▸ Work item
Please go through the records below and return every line holding the word "legend".

▸ Provided entries
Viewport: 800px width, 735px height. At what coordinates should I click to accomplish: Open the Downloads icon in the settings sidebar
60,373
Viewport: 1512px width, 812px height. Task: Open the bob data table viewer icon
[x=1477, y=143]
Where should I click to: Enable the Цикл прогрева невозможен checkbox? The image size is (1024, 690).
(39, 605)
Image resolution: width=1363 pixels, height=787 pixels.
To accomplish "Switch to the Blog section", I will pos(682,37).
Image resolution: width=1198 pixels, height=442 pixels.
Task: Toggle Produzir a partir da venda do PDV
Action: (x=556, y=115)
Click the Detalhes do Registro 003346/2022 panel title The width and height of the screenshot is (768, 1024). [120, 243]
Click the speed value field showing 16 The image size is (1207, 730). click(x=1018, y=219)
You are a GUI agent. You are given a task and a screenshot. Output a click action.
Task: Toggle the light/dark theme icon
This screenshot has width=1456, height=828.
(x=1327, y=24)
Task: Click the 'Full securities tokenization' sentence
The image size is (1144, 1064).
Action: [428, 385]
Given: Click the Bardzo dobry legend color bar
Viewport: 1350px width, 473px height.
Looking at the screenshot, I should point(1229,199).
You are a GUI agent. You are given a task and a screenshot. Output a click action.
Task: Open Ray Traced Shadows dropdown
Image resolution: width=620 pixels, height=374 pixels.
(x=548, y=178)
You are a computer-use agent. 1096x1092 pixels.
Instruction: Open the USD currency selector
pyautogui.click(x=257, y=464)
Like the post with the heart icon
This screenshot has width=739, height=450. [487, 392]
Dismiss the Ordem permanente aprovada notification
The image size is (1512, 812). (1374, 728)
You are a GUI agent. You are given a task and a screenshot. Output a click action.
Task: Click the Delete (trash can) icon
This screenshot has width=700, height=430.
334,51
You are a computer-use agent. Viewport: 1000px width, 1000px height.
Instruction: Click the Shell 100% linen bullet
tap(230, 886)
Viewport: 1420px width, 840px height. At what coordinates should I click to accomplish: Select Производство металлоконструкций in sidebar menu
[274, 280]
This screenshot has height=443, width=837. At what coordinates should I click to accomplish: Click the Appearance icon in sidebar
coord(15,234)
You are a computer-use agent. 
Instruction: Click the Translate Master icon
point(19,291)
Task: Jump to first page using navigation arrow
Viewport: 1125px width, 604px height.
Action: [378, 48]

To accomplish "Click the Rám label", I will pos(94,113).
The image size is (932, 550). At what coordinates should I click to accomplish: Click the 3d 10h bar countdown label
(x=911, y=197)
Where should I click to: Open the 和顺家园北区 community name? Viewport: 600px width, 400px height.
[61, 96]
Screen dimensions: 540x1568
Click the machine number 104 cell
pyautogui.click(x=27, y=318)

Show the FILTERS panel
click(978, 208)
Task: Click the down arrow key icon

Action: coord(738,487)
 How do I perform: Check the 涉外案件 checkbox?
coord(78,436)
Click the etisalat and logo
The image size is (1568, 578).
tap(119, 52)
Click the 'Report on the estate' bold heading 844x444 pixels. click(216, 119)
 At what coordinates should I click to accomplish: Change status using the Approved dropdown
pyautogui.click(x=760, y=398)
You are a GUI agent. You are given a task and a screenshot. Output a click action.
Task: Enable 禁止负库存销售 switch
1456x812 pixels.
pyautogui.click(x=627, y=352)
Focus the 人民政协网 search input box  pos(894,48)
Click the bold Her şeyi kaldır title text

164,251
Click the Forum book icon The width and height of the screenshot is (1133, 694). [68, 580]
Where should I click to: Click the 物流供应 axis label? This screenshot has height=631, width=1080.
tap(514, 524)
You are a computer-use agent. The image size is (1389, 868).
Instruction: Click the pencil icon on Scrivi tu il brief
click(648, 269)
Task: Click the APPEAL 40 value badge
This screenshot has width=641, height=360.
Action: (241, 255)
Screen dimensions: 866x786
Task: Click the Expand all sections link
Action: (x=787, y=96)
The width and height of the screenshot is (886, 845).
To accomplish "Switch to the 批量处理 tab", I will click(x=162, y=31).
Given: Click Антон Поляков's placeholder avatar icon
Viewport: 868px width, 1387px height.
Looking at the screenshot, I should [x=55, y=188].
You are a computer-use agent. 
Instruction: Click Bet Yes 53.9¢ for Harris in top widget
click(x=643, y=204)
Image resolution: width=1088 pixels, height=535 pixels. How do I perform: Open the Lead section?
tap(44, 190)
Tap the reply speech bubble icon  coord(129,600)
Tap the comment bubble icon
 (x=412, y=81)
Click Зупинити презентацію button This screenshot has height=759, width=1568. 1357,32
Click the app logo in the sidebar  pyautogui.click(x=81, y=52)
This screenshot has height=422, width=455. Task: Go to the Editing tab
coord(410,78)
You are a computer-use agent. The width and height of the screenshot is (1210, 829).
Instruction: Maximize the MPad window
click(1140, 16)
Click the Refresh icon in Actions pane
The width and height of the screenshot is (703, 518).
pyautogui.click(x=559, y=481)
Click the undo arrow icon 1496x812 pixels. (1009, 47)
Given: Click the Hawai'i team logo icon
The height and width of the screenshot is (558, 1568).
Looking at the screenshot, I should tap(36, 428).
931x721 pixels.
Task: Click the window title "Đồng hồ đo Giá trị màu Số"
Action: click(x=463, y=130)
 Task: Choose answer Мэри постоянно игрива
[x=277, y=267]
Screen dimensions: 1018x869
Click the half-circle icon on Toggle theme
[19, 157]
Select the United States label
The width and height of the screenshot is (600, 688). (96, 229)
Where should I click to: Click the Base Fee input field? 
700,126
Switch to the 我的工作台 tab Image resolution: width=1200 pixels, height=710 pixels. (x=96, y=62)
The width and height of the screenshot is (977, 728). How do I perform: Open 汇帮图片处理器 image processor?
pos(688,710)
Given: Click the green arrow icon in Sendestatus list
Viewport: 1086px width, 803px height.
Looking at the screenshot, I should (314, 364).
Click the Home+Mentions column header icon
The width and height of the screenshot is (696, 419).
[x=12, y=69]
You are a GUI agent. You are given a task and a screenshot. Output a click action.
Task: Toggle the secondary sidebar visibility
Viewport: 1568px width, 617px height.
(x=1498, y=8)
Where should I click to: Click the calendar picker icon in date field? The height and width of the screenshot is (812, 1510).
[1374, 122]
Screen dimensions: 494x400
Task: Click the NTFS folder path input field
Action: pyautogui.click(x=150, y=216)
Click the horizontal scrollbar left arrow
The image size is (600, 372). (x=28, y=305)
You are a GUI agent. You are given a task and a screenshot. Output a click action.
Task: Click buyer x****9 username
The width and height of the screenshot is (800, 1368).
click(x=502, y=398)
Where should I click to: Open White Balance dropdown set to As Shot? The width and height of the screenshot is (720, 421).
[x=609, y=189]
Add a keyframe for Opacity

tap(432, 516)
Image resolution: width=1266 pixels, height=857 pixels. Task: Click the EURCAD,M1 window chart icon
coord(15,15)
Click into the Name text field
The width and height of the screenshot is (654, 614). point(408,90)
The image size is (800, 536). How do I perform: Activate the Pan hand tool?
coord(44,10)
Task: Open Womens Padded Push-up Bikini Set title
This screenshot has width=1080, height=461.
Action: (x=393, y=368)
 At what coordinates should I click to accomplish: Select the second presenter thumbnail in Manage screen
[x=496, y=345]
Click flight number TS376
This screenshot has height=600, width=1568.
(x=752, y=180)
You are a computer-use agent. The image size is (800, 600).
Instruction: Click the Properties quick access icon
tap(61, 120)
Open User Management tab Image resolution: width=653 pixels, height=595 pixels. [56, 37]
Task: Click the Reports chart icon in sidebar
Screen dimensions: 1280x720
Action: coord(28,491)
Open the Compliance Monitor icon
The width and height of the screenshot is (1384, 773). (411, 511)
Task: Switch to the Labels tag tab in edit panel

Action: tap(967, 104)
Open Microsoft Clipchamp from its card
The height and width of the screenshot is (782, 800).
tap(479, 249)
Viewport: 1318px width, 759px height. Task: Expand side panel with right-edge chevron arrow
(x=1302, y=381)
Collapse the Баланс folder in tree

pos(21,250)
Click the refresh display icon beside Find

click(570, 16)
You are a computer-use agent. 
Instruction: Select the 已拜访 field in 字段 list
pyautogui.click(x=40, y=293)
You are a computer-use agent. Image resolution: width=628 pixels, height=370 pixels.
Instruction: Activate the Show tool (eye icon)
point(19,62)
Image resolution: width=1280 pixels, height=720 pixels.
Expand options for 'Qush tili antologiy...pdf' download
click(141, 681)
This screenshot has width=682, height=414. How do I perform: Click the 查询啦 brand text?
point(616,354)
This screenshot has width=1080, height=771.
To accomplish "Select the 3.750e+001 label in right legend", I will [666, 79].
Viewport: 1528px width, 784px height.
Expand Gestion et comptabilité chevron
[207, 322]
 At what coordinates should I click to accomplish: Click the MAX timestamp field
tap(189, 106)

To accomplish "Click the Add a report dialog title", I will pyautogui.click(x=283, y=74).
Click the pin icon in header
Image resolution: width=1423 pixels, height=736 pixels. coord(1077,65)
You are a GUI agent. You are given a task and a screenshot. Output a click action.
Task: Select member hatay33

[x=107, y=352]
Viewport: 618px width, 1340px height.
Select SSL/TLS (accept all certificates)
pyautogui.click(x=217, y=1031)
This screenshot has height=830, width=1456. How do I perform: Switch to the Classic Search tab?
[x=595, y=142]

▸ Expected output
Given: Click the Bardzo dobry legend color bar
To accomplish "Select the 3.750e+001 label in right legend", I will [666, 79].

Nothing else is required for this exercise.